Monday, November 28, 2005

Remembering Dastar

Many websites tell you that the text is in the public domain and it is all right to copy their material, provided proper attribution is made. Dastar suggests that material in the public domain may be copied without proper attribution and possibly with misattribution.

For the right to copy, without attribution, a previously copyrighted work, the Supreme Court cited to patent law: The right to copy, and to copy without attribution, once a copyright has expired, like "the right to make [an article whose patent has expired]including the right to make it in precisely the shape it carried when patented-passes to the public." Sears, Roebuck & Co. v. Stiffel Co., 376 U. S. 225, 230 (1964); see also Kellogg Co. v. National Biscuit Co., 305 U. S. 111, 121-122 (1938).

Of the plagiarism issue, the Supreme Court noted: Finally, reading § 43(a) of the Lanham Act as creating a cause of action for, in effect, plagiarism-the use of otherwise unprotected works and inventions without attribution-would be hard to reconcile with our previous decisions. For example, in Wal-Mart Stores, Inc. v. Samara Brothers, Inc., 529 U. S. 205 (2000), we considered whether product design trade dress can ever be inherently distinctive. WalMart produced "knockoffs" of children's clothes designed and manufactured by Samara Brothers, containing only "minor modifications" of the original designs. Id., at 208. We concluded that the designs could not be protected under § 43(a) without a showing that they had acquired "secondary meaning," id., at 214, so that they" 'identify the source of the product rather than the product itself,'" id., at 211 (quoting Inwood Laboratories, Inc. v. Ives Laboratories, Inc., 456 U. S. 844, 851, n. 11 (1982)). This carefully considered limitation would be entirely pointless if the "original" producer could turn around and pursue a reverse-passing-off claim under exactly the same provision of the Lanham Act.

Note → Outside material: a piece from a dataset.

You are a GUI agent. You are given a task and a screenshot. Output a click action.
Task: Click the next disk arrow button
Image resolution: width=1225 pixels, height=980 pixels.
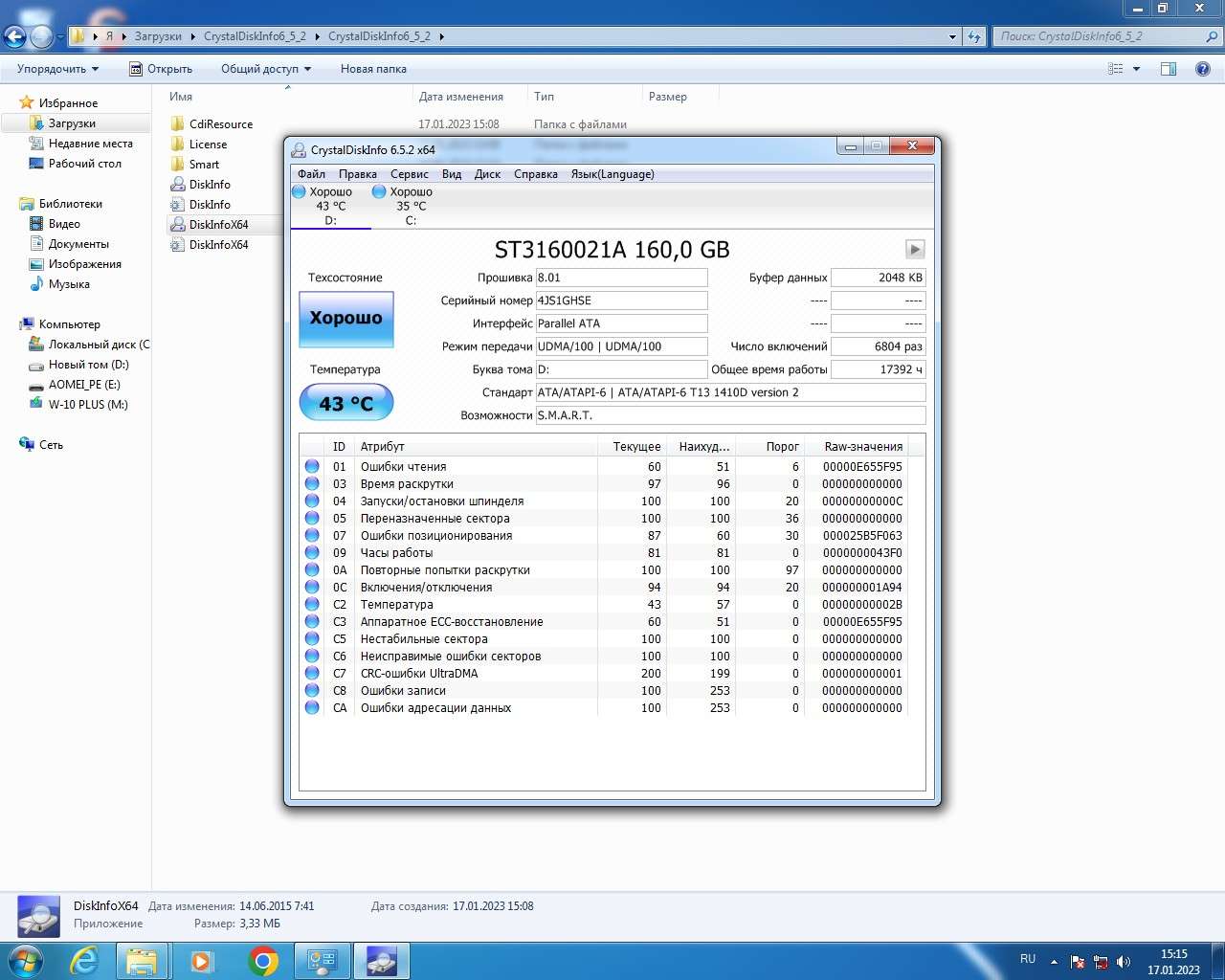(915, 250)
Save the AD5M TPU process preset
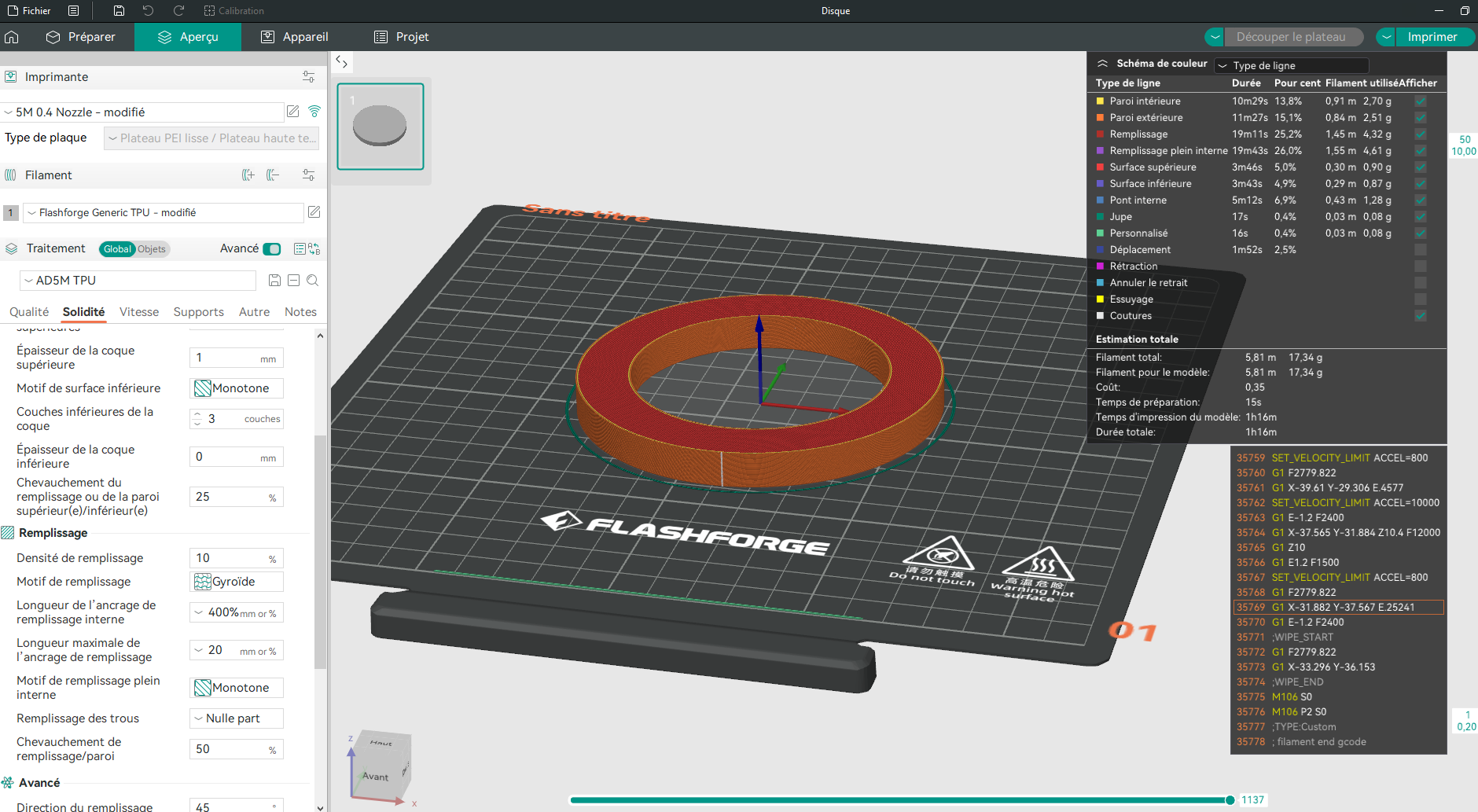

The final text in the decision is worth noting: Had Fox renewed the copyright in the Crusade television series, it would have had an easy claim of copyright infringement. And respondents' contention that Campaigns infringes Doubleday's copyright in General Eisenhower's book is still a live question on remand. If, moreover, the producer of a video that substantially copied the Crusade series were, in advertising or promotion, to give purchasers the impression that the video was quite different from that series, then one or more of the respondents might have a cause of action-not for reverse passing off under the "confusion ... as to the origin" provision of § 43(a)(1)(A), but for misrepresentation under the "misrepresents the nature, characteristics [or] qualities" provision of § 43(a)(1)(B). For merely saying it is the producer of the video, however, no Lanham Act liability attaches to Dastar.